MHP lideri Bahçeli’den yüzde 50+1 ve Merkez Bankası çıkışı - Eskişehir Haber

Eskişehir Politika

MHP lideri Bahçeli’den yüzde 50+1 ve Merkez Bankası çıkışı

MHP lideri Bahçeli’den yüzde 50+1 ve Merkez Bankası çıkışı
Yayınlama: 24 Kasım 2021 Çarşamba
A+
A-

MHP lideri Devlet Bahçeli, yüzde 50+1 tartışması hakkında, "Bu konuyu tartışmaya açmak yönetim sistemine karşı güvensizliği körükleyecektir" dedi. Merkez Bankası'nın bağımsızlığının da tartışılması gerektiğini söyleyen MHP lideri, "Merkez Bankası'nın bağımsızlığı konusunu tartışmaya açmak hem demokrasi hem milli iradenin gereğidir. IMF ve faiz lobisinin oyunlarıyla daha fazla mesafe alamayız. Özerk ve bağımsız kurumlar milli iradenin üzerinde olamaz" dedi,

MHP Genel Başkanı Devlet Bahçeli partisinin grup toplantısında konuştu. Bahçeli, "MHP yek vücuttur,  MHP milliyetçilik fikrinin son teşkilatıdır. Bizde sabır, akıl, şuur, iman, denge ve ihtiyat yer almaktadır. Türk milletini istismar ve sömürü çarkında öğütmek isteyen çevrelerle meselemiz vardır" dedi. MHP lideri, "Demokratik milli devletlerde ortalama bir politik uzaklaşma arayışının temeli nasıl yaşayacağı, nasıl yönetileceği, hangi hakları talep edeceği gibi çağdaş beklentilerdir. Bir siyasi parti olarak bizim görevimiz tereddütleri kaynağında gidermektir. İnsanın maruz kaldığı her sorun siyasetin sahasına girmek mecburiyetindedir. MHP, içinde milletin olmadığı, insanımızın refahının gözetilmediği hiçbir hedefi kabul etmeyecektir" diye konuştu.

"BU KEZ BAŞARAMAYACAKLAR"

Türkiye bir karar vermek ve bunu uygulamak için bir irade ortaya koymak durumuyla karşı karşıyadır.

Enflasyon ile mücadele arz yönlü yaklaşımın da içinde olduğu bir politikayla başarılacak. Ekonomik güvenliğimiz için başka yol kalmamıştır. Enflasyon ile mücadele değil, öncelikli konu politika uygulamasındaki belirsizliğin ortadan kaldırılmasıdır. Kararlı ve istikrarlı para politikası uygulanması ve kamu maliyesi yaklaşımına ihtiyaç duyduğumuz göz ardı edilemez.
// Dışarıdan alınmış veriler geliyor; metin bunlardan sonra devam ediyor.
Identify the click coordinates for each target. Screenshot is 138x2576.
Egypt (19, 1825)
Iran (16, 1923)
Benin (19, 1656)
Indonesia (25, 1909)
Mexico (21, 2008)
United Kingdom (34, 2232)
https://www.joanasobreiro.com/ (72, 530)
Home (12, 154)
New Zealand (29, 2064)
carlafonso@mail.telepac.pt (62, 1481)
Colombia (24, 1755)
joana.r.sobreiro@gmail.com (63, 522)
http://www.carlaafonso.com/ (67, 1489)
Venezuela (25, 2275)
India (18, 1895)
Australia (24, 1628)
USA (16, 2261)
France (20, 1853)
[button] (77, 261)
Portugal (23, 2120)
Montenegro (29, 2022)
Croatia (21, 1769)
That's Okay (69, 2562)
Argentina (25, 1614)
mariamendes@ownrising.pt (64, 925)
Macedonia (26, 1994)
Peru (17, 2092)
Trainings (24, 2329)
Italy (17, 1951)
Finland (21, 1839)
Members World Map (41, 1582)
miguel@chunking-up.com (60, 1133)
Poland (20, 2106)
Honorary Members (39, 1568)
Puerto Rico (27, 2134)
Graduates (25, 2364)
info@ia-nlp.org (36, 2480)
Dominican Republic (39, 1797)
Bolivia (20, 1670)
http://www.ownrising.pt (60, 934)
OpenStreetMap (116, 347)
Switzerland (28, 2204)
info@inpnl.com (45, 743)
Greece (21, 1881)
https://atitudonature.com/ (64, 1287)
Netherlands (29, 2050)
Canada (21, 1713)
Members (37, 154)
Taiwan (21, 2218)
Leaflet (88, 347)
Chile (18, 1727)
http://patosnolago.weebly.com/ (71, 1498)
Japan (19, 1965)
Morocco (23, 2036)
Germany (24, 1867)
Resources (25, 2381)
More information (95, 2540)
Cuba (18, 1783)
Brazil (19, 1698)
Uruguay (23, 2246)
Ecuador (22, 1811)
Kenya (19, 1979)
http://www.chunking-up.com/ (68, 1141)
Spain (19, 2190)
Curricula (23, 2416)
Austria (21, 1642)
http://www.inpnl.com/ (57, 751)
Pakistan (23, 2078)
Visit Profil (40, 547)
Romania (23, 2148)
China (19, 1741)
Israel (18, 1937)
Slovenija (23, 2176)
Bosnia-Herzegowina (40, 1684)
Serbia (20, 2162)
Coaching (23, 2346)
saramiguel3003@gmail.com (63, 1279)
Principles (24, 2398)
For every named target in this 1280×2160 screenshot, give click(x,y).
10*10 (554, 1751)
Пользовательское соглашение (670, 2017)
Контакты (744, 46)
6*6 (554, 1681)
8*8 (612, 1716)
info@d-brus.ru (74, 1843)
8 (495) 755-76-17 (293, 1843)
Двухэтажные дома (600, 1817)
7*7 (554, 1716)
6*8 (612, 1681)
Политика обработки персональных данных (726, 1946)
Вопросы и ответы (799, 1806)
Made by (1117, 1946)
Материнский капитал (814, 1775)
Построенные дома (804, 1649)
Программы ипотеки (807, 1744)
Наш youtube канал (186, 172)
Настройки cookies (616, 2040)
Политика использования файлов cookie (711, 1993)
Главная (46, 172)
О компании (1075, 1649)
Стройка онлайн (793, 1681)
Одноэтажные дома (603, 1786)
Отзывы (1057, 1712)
Türkiye faizden kurtulmalıdır. Faiz geleceğimizden çalmaktır. Bize göre ekonomi politikası doğrudur, bittik, tükendik demek felaket tellallığıdır. Geldiğimiz bu aşamada yeni yönetim sistemi kapsamında Merkez Bankası'nın bağımsızlığı konusunu tartışmaya açmak hem demokrasi hem milli iradenin gereğidir. IMF ve faiz lobisinin oyunlarıyla daha fazla mesafe alamayız. Özerk ve bağımsız kurumlar milli iradenin üzerinde olamaz. Erken seçim falan yoktur. Seçim 2023 yılının haziran ayında yapılacaktır. Seçim diyenler bozgun siyasetinin tarafındadır. Seçim demek kime hizmettir, nasıl bir siyaset anlayışıdır? Ekonomik sıkıntıları biliyoruz. Bu kez başaramayacaklar."

Milliyetçi Hareket Partisi Genel Başkanı Devlet BAHÇELİ’nin,  TBMM Grup Toplantısında yapmış oldukları konuşma metni.

Haftalık olağan Meclis Grup Toplantımıza başlarken hepinizi saygılarımla selamlıyorum.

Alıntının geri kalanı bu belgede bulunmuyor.